No, never mind, that can't be right.

Terms:

z = zero, or down one level

r = red, or up one level

b = black, or immediate loss.

And unless I'm mistaken, the generator for all push/success scenarios

A -> zA*r

I haven't determined whether there's a straightforward probability model for that yet, however.

Quote:MathExtremistMy initial instinct is to model this as a recursive grammar...I haven't determined whether there's a straightforward probability model for that yet, however.

Mine too. This seems like it should be easy, but I've been struggling with this for hours. Miplet...JFaulk...where are you?

Quote:ChesterDogBy the way, if z = probability of zero, and r = probability of red, then my probability of a push is 2rz/(1+sqrt(1-4rz)).

That comes to 0.01332586. I think that is a bit low. My estimate for an answer is 0.01334.

Note: Crossed out after posting, see new post below.

Z--R

Z-ZR-R

Z-ZZRR-R, Z-ZRZR-R

Z-ZZZRRR-R, Z-ZZRZRR-R, Z-ZZRRZR-R, Z-ZRZZRR-R, Z-ZRZRZR-R

etc.

Focus on the string in the middle of each event (between the hyphens). See that no initial segment of each string has more R's than Z's (because if there were more R's than Z's, the push would occur before the end of the string.) This is a definition of a "Dyck word," and the number of Dyck words of length 2n is the nth "Catalan number." See this Wikipedia article.

The Catalan numbers are (2n)!/(n!(n+1)!), and starting with n=0, they are 1, 1, 2, 5, 14, 42, 132,... So, the probability of a push should be this sum: 1*(zr) + 1*(zr)^2 + 2*(zr)^3 + 5*(zr)^4 + 14*(zr)^5 +42*(zr)^6...

I hope this reasoning is right.

Games played (starting from first level of imprisonment): 365,730,000,000

Pushes: 180,325,016,178

Ratio of pushes: 0.49305503

Probability of push from initial bet (1/37)*0.49305503 = 0.013325812

I will address your method later.

Quote:ChesterDogThe Catalan numbers are (2n)!/(n!(n+1)!), and starting with n=0, they are 1, 1, 2, 5, 14, 42, 132,... So, the probability of a push should be this sum: 1*(zr) + 1*(zr)^2 + 2*(zr)^3 + 5*(zr)^4 + 14*(zr)^5 +42*(zr)^6...
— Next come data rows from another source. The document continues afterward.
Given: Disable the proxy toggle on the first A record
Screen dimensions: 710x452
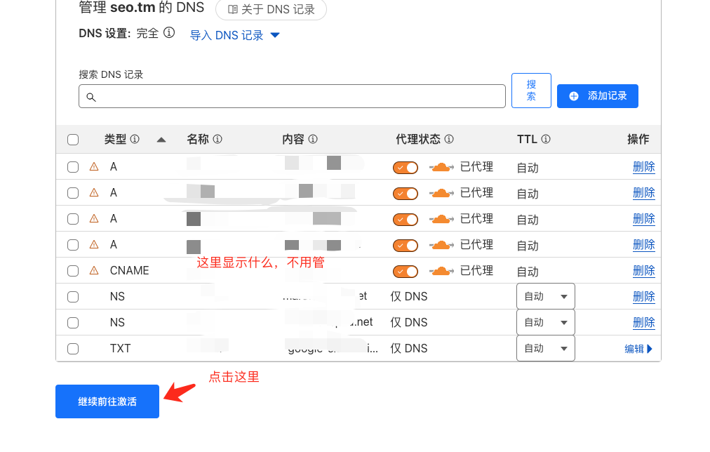Looking at the screenshot, I should 405,166.

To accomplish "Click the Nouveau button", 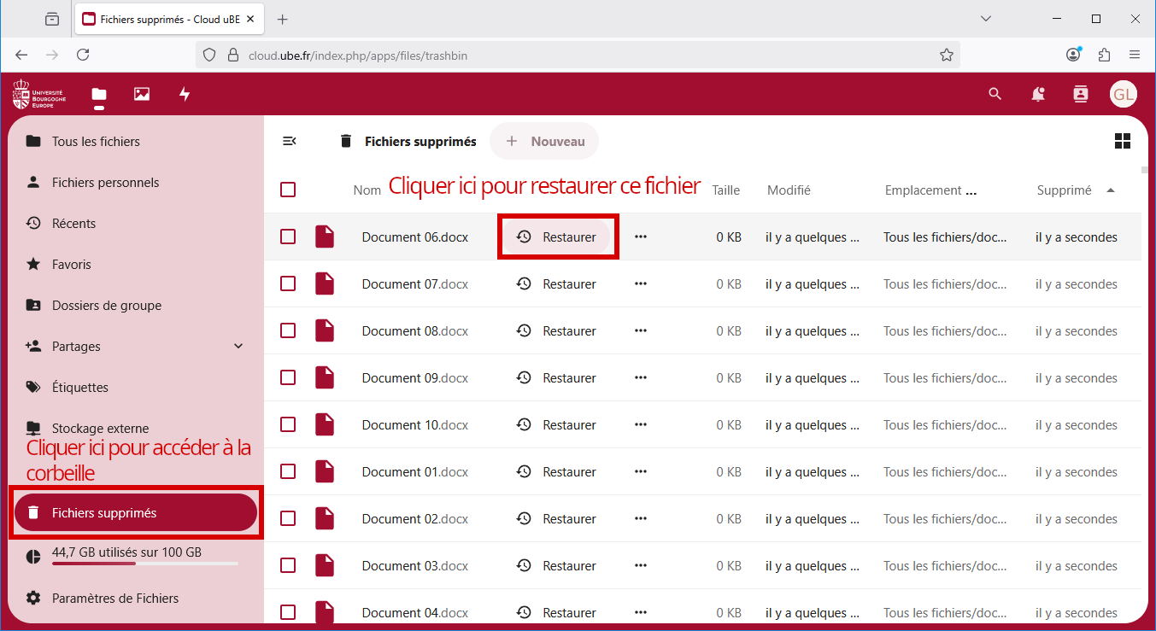I will click(x=544, y=142).
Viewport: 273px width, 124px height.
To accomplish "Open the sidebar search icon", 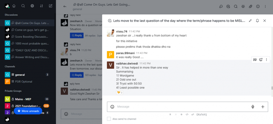I will click(23, 6).
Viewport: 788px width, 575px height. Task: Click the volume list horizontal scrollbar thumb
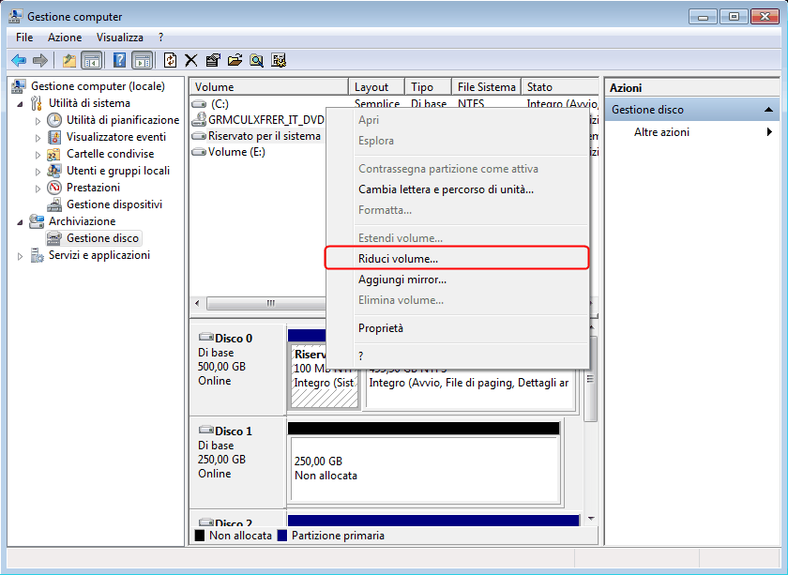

I hope this reasoning is right.

Yes, it looks good. I had forgotten about Dyck paths, probably since I learned about them while I was writing my Lisp parser in school and I've blocked Lisp out of my mind. Nicely done.

The probability of a push is the infinite sum above * zr again, since you can't get back to equal without ending (in this particular game). In other words, ZRZR isn't a valid solution, but Z-ZRZR-R is. Your initial formula is correct and includes the extra zr factor.

The WikiPedia page section that talks about "monotonic paths" is on-point for this problem.

Please help!

P = zr + zPr + zPPr + zPPPr + ... = zr*sum(P^n)= zr/(1-P)

So, from P = zr/(1-P):

P^2 - P + zr = 0

P = (1 - sqrt(1-4zr))/2 = (1 - 1 + 4rz)/2(1+sqrt(1-4rz)) = 2rz/(1+sqrt(1-4rz))

Quote:weaselmanOk, I got where my mistake was. There can be more than one push between first zero, and last red:

P = zr + zPr + zPPr + zPPPr + ... = zr*sum(P^n)= zr/(1-P)

So, from P = zr/(1-P):

P^2 - P + zr = 0

P = (1 - sqrt(1-4zr))/2 = (1 - 1 + 4rz)/2(1+sqrt(1-4rz)) = 2rz/(1+sqrt(1-4rz))

Ah, thank you! I love those "I get it" moments. Sorry I never responded to your initial equation, but I wasn't sure why it was wrong either.

This is going to make for a good "Ask the Wizard" question, although "Answer the Wizard" would be a lot closer to the truth.